Handwritten, signed document from 1950 was sent to his former assistant and scientific partner Ernst Gabor Strauss, discusses physicist’s early work on unified field theory

Stuart Winer is a breaking news editor at The Times of Israel.

A handwritten and signed letter by Jewish-German physicist Albert Einstein, from June 1950, discussing his work on unified field theory, to be offered for auction by the Kedem Auction House, 2019. (Courtesy: Kedem Auction House)
A handwritten and signed letter by Jewish-German physicist Albert Einstein, from June 1950, discussing his work on unified field theory, to be offered for auction by the Kedem Auction House, 2019. (Courtesy: Kedem Auction House)

A letter written by Albert Einstein in which the famed Jewish-German physicist discusses some of his early work on an elusive single theory to explain all the forces of nature is to go up for auction in Jerusalem next week.

The handwritten and signed single-page document, “which includes complex details of evidence regarding his efforts” to discover the so-called unified field theory, will be offered by the Kedem Auction House on December 3, with bids starting at $20,000, the auctioneers said in a statement Thursday.
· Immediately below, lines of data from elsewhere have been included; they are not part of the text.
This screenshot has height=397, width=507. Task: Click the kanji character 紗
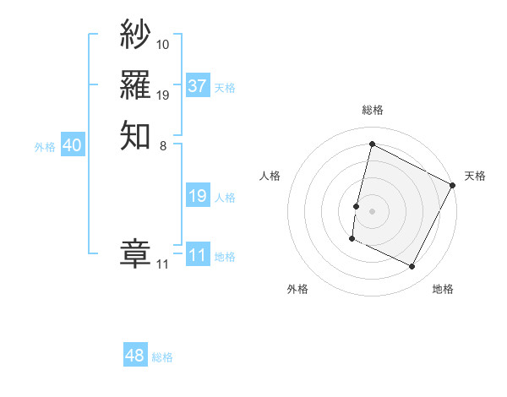(x=135, y=35)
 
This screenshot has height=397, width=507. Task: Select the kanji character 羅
(x=135, y=84)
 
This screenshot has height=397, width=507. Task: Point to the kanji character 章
(x=135, y=253)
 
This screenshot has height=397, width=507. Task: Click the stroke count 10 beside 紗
(x=163, y=44)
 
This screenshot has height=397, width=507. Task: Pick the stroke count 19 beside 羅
(x=163, y=95)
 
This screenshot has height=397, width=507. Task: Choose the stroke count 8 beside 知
(x=163, y=144)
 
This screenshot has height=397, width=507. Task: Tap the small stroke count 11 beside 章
(x=162, y=264)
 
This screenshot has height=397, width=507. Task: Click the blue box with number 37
(x=198, y=86)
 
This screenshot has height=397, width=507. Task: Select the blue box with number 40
(x=73, y=145)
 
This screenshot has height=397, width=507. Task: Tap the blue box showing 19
(x=198, y=196)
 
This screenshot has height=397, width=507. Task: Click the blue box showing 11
(x=198, y=255)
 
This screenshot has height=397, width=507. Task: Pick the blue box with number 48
(x=135, y=356)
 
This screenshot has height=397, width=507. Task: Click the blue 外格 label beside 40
(x=45, y=147)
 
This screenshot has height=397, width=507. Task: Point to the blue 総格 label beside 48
(x=162, y=357)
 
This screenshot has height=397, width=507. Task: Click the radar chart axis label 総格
(x=373, y=110)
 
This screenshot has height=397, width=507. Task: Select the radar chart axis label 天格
(x=475, y=176)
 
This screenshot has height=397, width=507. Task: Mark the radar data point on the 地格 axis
(x=412, y=267)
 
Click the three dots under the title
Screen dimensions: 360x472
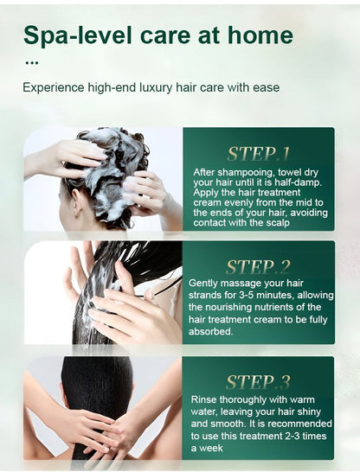pos(32,63)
“I am glad that you are working so hard on the question of compatibility,” Einstein wrote in the letter. “But I do not think your concerns are justified. I would like to formulate the proof so that your letters are taken into account.”

The missive was sent June 15, 1950, to mathematician Ernst Gabor Strauss, who was Einstein’s assistant and research partner. The German-language letter contains Einstein’s response to Strauss’s critiques of his work, which had been communicated earlier, “providing an interesting glimpse into the ongoing work of the two,” Kedem said.
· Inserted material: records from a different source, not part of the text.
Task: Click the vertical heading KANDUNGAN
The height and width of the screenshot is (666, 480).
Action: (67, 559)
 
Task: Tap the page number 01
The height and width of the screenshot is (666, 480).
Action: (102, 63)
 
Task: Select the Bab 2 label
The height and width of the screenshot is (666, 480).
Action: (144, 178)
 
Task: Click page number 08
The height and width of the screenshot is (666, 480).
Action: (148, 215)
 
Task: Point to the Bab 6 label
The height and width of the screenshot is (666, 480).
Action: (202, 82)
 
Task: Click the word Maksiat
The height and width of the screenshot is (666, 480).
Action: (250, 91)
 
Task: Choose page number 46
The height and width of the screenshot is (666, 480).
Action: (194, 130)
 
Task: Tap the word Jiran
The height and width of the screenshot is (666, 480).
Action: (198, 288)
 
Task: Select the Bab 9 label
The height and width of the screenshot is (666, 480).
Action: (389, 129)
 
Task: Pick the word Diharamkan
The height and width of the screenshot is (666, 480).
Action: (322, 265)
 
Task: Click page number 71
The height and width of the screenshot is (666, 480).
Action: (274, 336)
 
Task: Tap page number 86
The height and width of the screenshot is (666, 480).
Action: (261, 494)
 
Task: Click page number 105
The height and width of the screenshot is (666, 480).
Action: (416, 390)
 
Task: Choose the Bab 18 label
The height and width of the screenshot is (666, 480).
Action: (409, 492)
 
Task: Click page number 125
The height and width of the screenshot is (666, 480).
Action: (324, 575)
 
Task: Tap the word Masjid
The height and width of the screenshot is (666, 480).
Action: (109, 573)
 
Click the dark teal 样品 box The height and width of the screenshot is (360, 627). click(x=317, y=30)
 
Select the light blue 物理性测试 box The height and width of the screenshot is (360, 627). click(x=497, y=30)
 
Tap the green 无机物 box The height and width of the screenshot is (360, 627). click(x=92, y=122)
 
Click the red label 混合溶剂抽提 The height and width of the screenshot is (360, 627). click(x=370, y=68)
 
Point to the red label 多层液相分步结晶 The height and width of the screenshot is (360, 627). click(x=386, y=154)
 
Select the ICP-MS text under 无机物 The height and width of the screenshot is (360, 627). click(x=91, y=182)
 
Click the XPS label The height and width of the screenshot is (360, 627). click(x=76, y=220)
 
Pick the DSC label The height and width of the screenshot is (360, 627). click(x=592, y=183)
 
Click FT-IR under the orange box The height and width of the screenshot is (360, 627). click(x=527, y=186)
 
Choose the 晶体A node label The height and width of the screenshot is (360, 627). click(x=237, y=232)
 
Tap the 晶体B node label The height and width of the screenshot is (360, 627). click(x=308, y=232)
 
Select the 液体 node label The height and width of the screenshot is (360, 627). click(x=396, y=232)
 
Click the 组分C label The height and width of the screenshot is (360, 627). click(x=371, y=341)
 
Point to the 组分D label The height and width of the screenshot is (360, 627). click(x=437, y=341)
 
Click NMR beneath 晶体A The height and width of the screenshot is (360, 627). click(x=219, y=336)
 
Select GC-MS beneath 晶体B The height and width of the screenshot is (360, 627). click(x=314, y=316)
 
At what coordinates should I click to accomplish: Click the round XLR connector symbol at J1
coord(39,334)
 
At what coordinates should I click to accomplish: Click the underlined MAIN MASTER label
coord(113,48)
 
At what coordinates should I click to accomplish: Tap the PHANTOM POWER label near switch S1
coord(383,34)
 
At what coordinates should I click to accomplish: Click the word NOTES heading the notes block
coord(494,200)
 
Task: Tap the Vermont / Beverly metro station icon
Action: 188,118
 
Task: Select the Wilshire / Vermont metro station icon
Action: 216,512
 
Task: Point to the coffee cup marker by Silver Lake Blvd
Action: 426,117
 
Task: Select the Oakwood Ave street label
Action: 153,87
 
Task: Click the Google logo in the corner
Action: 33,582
According to the auction house, at the time Einstein was working on his “unified field theory,” which aimed to describe all fundamental forces in nature in one framework.

Undated file photo shows famed physicist Albert Einstein (AP Photo, File)

Einstein covered various points in the letter, using brief references to concepts that were apparently familiar to Strauss but perhaps less so to the general reader.

“There occur in the solution (apart from the freedom of representation due to the free choice of coordinates) 16 freely chosen intersection functions (degrees of freedom),” he wrote, and that “the so-specialized solution of (Ia) is the solution of the (strong) system of equations (I) and (apart from the choice of coordinates) is the general solution of (I).”

Meron Eren, co-owner of the Kedem auction house, said the document is “a historical item of extraordinary value. This letter deals with the unified field theory, an incomplete theory. However, Einstein’s contribution to science in this field is one of the most important in the field of science.”

In March a 1939 letter by Einstein calling for solidarity as Jews were fleeing Nazi Germany sold at auction for $134,343. The bidding had started at $12,000.

Strauss was Einstein’s assistant at at the Princeton Institute for Advanced Research from 1944 to 1948 and worked with him on the unified field theory. They published three papers together.

Strauss is known for his contribution to the Ramsey Theory in mathematics, dealing with the conditions needed for order. Born to a Jewish Zionist family, he fled Germany to British Mandatory Palestine in 1933, the auction house said.

After studying at the Hebrew University in Jerusalem he emigrated to the US, finishing his studies at Columbia University.

Einstein never completed his unified field theory and although many others have also researched the concept, no such completed theory has yet been accepted by physicists.